Hannah Arendt, dans Les Origines du totalitarisme, soulignait que la mise en scène du pouvoir prend souvent le pas sur son exercice effectif. Le statut de capitale diplomatique africaine que Lomé revendique relève précisément de cette économie symbolique : il s’agit moins de construire une paix durable que d’édifier une réputation. La crise congolaise offre un horizon suffisamment lointain pour servir de cadre à une valorisation internationale ; la situation politique intérieure, en revanche, est une réalité trop immédiate pour être mobilisée à des fins semblables. L’une sert commodément à détourner le regard de l’autre.

Pour reprendre les catégories d’Aristote, développées au livre X de l’Éthique à Nicomaque, c’est là confondre l’apparence du bien avec le bien lui-même — erreur éthique dont les conséquences débordent largement la philosophie morale pour affecter directement la qualité de la gouvernance réelle.

Cicéron rappelait, dans le De Officiis, que la justice est la première des vertus civiques et qu’elle s’exerce d’abord dans le cercle immédiat avant de pouvoir rayonner vers l’universel. On ne saurait prétendre œuvrer pour la paix à l’extérieur tout en maintenant des formes d’arbitraire documentées à l’intérieur — à moins d’admettre que la diplomatie multilatérale fonctionne, pour certains régimes, comme un mécanisme permettant d’atténuer la visibilité internationale de leurs manquements domestiques. L’hypothèse est sévère. Elle est, malheureusement, étayée par une littérature académique abondante sur les régimes hybrides et leur insertion dans les organisations interétatiques.

Rien dans ce qui précède ne vise à compromettre le processus de paix en cours pour l’est du Congo. Les victimes de ce conflit existent indépendamment de tout usage rhétorique qu’on pourrait en faire, et leurs souffrances commandent le respect. Que Lomé accueille ces négociations n’est pas, en soi, un motif de critique.

Mais une question demeure, que la presse officielle togolaise ne posera sans doute jamais : qu’est-ce qui empêche le pouvoir en place de répondre aux aspirations démocratiques de ses propres citoyens avec la même énergie qu’il déploie pour les peuples en souffrance ailleurs ? Pourquoi des Togolais que des organisations de défense des droits humains considèrent comme des prisonniers politiques continuent-ils d’occuper des lieux de détention, loin de tout regard international ?

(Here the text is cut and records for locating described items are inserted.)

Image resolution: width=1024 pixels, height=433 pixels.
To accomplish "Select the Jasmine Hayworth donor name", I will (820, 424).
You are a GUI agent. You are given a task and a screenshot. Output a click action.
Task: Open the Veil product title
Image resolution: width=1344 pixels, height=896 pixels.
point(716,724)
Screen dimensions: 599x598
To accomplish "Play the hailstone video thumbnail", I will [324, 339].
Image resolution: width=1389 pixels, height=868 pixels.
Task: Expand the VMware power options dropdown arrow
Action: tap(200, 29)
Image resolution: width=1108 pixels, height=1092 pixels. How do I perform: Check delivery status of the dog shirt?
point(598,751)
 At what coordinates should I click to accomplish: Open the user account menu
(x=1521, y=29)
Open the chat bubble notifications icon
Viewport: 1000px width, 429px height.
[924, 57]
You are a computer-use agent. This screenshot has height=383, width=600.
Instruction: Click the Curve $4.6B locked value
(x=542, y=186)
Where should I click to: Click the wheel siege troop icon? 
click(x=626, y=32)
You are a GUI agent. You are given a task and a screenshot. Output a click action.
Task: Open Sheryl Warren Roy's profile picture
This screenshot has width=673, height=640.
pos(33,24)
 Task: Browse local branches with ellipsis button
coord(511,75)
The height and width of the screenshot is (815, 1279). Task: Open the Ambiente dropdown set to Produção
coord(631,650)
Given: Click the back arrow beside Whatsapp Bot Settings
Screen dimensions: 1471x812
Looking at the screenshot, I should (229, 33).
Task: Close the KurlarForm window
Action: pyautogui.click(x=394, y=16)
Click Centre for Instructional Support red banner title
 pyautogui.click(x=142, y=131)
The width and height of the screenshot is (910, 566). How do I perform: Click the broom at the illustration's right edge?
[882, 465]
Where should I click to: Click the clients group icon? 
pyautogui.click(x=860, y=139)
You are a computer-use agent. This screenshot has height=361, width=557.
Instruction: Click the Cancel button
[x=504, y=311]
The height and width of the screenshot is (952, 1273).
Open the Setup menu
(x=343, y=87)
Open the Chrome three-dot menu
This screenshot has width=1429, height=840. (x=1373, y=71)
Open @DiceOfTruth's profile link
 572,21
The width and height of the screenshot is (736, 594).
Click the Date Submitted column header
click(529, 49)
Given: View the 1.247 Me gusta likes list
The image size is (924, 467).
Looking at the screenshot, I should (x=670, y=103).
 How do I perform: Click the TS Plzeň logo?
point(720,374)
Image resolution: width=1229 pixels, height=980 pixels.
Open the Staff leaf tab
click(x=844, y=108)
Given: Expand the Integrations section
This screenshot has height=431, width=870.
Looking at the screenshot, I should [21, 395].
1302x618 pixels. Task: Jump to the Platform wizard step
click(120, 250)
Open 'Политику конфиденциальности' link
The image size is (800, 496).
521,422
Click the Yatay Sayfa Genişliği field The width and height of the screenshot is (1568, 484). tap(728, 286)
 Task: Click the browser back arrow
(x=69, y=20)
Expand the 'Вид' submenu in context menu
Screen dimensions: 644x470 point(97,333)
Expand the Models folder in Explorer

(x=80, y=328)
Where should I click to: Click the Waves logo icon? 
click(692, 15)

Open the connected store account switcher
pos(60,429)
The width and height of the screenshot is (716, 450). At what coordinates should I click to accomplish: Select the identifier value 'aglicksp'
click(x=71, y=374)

Cette tension entre posture extérieure et réalité intérieure constitue la véritable épreuve du statut de Lomé : non plus celui d’une diplomatie de représentation, mais celui d’une cité qui, selon la formule que Thucydide prête aux Athéniens dans l’Histoire de la guerre du Péloponnèse, « fait ce qu’elle dit ».

En attendant cette échéance dont nul n’annoncera prochainement la tenue, la posture du médiateur international dissimule mal une réalité intérieure qui lui est structurellement contraire. Ce n’est pas là une défaillance technique de la diplomatie : c’est, plus fondamentalement, une incohérence entre discours et pratique que les grands textes de la philosophie politique, de Cicéron à Arendt, de Rousseau à Machiavel, avaient tous, à leur manière, identifiée comme le signe caractéristique d’un pouvoir ayant renoncé à se légitimer par ses actes.